### [STATED PROBLEM]
Recast the data below as a JSON list of strings, one string per line, omitting blank lines.

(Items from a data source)

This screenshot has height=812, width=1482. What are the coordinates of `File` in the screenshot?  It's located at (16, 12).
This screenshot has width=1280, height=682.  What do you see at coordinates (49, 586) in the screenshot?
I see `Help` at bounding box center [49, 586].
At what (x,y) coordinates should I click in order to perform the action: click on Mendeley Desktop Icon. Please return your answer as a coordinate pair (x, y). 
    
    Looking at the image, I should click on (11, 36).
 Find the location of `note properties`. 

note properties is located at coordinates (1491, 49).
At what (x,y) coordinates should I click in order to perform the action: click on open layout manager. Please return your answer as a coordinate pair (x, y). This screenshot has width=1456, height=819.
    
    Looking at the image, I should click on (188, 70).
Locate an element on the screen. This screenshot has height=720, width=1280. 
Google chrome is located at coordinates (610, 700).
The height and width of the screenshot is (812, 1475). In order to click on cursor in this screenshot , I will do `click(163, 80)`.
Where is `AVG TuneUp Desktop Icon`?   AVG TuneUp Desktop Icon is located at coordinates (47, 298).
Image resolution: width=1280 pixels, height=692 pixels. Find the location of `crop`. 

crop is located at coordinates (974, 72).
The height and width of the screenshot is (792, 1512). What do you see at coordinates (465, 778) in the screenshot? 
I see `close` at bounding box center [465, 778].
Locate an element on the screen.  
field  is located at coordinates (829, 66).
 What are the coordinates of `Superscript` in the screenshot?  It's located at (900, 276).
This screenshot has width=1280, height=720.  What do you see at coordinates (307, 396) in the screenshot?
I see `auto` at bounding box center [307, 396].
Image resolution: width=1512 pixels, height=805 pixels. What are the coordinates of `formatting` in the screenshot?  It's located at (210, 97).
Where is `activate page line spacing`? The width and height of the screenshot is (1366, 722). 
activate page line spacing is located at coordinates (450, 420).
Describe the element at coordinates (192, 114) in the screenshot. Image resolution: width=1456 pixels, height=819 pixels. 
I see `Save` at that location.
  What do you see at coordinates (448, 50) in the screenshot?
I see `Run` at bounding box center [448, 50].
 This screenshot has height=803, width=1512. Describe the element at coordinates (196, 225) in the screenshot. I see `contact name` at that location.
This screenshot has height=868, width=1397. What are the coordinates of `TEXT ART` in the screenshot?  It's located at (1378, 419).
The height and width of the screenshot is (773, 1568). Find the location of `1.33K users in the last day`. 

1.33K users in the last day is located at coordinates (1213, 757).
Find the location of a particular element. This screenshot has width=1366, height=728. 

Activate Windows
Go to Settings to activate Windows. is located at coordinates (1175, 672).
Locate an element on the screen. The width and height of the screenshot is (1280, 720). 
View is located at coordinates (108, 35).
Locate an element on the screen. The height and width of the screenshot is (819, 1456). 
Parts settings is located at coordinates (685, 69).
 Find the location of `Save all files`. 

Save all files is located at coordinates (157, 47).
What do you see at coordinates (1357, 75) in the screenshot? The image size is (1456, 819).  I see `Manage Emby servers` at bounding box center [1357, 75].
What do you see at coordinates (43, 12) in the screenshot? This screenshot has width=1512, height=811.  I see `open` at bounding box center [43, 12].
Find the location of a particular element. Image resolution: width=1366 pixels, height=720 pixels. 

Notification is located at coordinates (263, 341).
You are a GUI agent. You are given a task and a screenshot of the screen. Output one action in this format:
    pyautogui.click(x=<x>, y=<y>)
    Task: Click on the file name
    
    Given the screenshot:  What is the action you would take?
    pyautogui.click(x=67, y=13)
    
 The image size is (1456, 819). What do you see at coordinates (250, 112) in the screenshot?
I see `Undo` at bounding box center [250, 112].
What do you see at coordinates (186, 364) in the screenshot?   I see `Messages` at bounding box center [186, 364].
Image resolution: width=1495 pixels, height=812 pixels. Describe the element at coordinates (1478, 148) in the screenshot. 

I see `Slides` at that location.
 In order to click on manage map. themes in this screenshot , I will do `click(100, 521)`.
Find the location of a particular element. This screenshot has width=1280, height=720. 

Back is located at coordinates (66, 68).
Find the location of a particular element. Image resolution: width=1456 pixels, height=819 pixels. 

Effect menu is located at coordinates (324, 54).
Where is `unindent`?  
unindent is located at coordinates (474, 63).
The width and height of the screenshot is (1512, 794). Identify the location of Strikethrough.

### [RESULT OF THIS TASK]
[
  "This screenshot has height=812, width=1482. What are the coordinates of `File` in the screenshot?  It's located at (16, 12).",
  "This screenshot has width=1280, height=682.  What do you see at coordinates (49, 586) in the screenshot?",
  "I see `Help` at bounding box center [49, 586].",
  "At what (x,y) coordinates should I click in order to perform the action: click on Mendeley Desktop Icon. Please return your answer as a coordinate pair (x, y). ",
  "    Looking at the image, I should click on (11, 36).",
  " Find the location of `note properties`. ",
  "note properties is located at coordinates (1491, 49).",
  "At what (x,y) coordinates should I click in order to perform the action: click on open layout manager. Please return your answer as a coordinate pair (x, y). This screenshot has width=1456, height=819.",
  "    Looking at the image, I should click on (188, 70).",
  "Locate an element on the screen. This screenshot has height=720, width=1280. ",
  "Google chrome is located at coordinates (610, 700).",
  "The height and width of the screenshot is (812, 1475). In order to click on cursor in this screenshot , I will do `click(163, 80)`.",
  "Where is `AVG TuneUp Desktop Icon`?   AVG TuneUp Desktop Icon is located at coordinates (47, 298).",
  "Image resolution: width=1280 pixels, height=692 pixels. Find the location of `crop`. ",
  "crop is located at coordinates (974, 72).",
  "The height and width of the screenshot is (792, 1512). What do you see at coordinates (465, 778) in the screenshot? ",
  "I see `close` at bounding box center [465, 778].",
  "Locate an element on the screen.  ",
  "field  is located at coordinates (829, 66).",
  " What are the coordinates of `Superscript` in the screenshot?  It's located at (900, 276).",
  "This screenshot has width=1280, height=720.  What do you see at coordinates (307, 396) in the screenshot?",
  "I see `auto` at bounding box center [307, 396].",
  "Image resolution: width=1512 pixels, height=805 pixels. What are the coordinates of `formatting` in the screenshot?  It's located at (210, 97).",
  "Where is `activate page line spacing`? The width and height of the screenshot is (1366, 722). ",
  "activate page line spacing is located at coordinates (450, 420).",
  "Describe the element at coordinates (192, 114) in the screenshot. Image resolution: width=1456 pixels, height=819 pixels. ",
  "I see `Save` at that location.",
  "  What do you see at coordinates (448, 50) in the screenshot?",
  "I see `Run` at bounding box center [448, 50].",
  " This screenshot has height=803, width=1512. Describe the element at coordinates (196, 225) in the screenshot. I see `contact name` at that location.",
  "This screenshot has height=868, width=1397. What are the coordinates of `TEXT ART` in the screenshot?  It's located at (1378, 419).",
  "The height and width of the screenshot is (773, 1568). Find the location of `1.33K users in the last day`. ",
  "1.33K users in the last day is located at coordinates (1213, 757).",
  "Find the location of a particular element. This screenshot has width=1366, height=728. ",
  "Activate Windows",
  "Go to Settings to activate Windows. is located at coordinates (1175, 672).",
  "Locate an element on the screen. The width and height of the screenshot is (1280, 720). ",
  "View is located at coordinates (108, 35).",
  "Locate an element on the screen. The height and width of the screenshot is (819, 1456). ",
  "Parts settings is located at coordinates (685, 69).",
  " Find the location of `Save all files`. ",
  "Save all files is located at coordinates (157, 47).",
  "What do you see at coordinates (1357, 75) in the screenshot? The image size is (1456, 819).  I see `Manage Emby servers` at bounding box center [1357, 75].",
  "What do you see at coordinates (43, 12) in the screenshot? This screenshot has width=1512, height=811.  I see `open` at bounding box center [43, 12].",
  "Find the location of a particular element. Image resolution: width=1366 pixels, height=720 pixels. ",
  "Notification is located at coordinates (263, 341).",
  "You are a GUI agent. You are given a task and a screenshot of the screen. Output one action in this format:",
  "    pyautogui.click(x=<x>, y=<y>)",
  "    Task: Click on the file name",
  "    Given the screenshot:  What is the action you would take?",
  "    pyautogui.click(x=67, y=13)",
  " The image size is (1456, 819). What do you see at coordinates (250, 112) in the screenshot?",
  "I see `Undo` at bounding box center [250, 112].",
  "What do you see at coordinates (186, 364) in the screenshot?   I see `Messages` at bounding box center [186, 364].",
  "Image resolution: width=1495 pixels, height=812 pixels. Describe the element at coordinates (1478, 148) in the screenshot. ",
  "I see `Slides` at that location.",
  " In order to click on manage map. themes in this screenshot , I will do `click(100, 521)`.",
  "Find the location of a particular element. This screenshot has width=1280, height=720. ",
  "Back is located at coordinates (66, 68).",
  "Find the location of a particular element. Image resolution: width=1456 pixels, height=819 pixels. ",
  "Effect menu is located at coordinates (324, 54).",
  "Where is `unindent`?  ",
  "unindent is located at coordinates (474, 63).",
  "The width and height of the screenshot is (1512, 794). Identify the location of Strikethrough."
]